Некоторые места из писем Малиновского большевистским вождям также позволяют думать, что лучший, как он говорил, в его жизни период продолжался не так уж долго. От Ленина он не скрыл, что в лагере у него были «неприятности» — «ох! еще какие!» — на почве будто бы ухода из Думы. Он писал, кроме того, о своей неврастении: «Доработался до того, что лежу в лазарете уже второй месяц»; по этой причине он отказался от всех общественных должностей, которые занимал. Непонятно только, как ему удавалось, находясь в лазарете, читать лекции: письмо написано 12 марта 1916 г., между тем кончил он их читать 11 марта… Употребление слова «доработался» тоже симптоматично: так в прошлом Ленин и Крупская объясняли истерические выходки Малиновского; прибегая теперь к этому же объяснению неврастении, можно было обойти иные причины.

Характерно, наконец, в том же письме Ленину противопоставление «здорового душой и телом элемента» среди военнопленных «интеллигентской» их части, видимо, не столь податливой к пораженческой агитации[611]. Группу, о которой рассказывал Трояновскому Ламбер, возглавляли как раз пленные, относящиеся к этой последней категории: какой-то артист Александрийского театра и фотограф из Читы.

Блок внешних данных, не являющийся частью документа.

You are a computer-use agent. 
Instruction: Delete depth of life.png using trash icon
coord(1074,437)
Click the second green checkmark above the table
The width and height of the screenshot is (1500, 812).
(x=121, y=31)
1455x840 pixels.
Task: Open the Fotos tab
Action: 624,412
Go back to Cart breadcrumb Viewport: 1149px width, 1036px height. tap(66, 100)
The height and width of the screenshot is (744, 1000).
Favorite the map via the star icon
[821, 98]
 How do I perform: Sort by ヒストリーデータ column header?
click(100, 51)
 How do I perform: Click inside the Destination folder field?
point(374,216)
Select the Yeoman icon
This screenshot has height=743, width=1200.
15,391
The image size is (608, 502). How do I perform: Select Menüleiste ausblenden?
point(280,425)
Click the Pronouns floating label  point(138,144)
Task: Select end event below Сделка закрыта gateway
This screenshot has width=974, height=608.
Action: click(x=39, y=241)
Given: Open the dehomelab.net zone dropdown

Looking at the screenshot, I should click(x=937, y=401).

Между тем 8(21) ноября 1916 г. российский посланник в Брюсселе послал в Петербург письмо с подробным изложением рассказа Ван дер Эльста об Альтен-Грабове и предложил «обезвредить» Малиновского, обменяв его на кого-либо из вражеских пленных. Из отдела о военнопленных российского Министерства иностранных дел была направлена докладная записка начальнику Генерального штаба, который согласился с предложением. Вслед за тем из Генерального штаба обратились к начальнику штаба Петроградского военного округа и директору департамента полиции с просьбой принять меры, чтобы Малиновский по возвращении в Россию «не проскользнул бы незамеченным». В ответе Главного управления Генштаба Министерству иностранных дел говорилось, что обмен Малиновского крайне необходим для пресечения ведомой им социалистической пропаганды, и предлагалось выяснить через испанское посольство в Берлине, на кого немцы согласились бы его обменять[612].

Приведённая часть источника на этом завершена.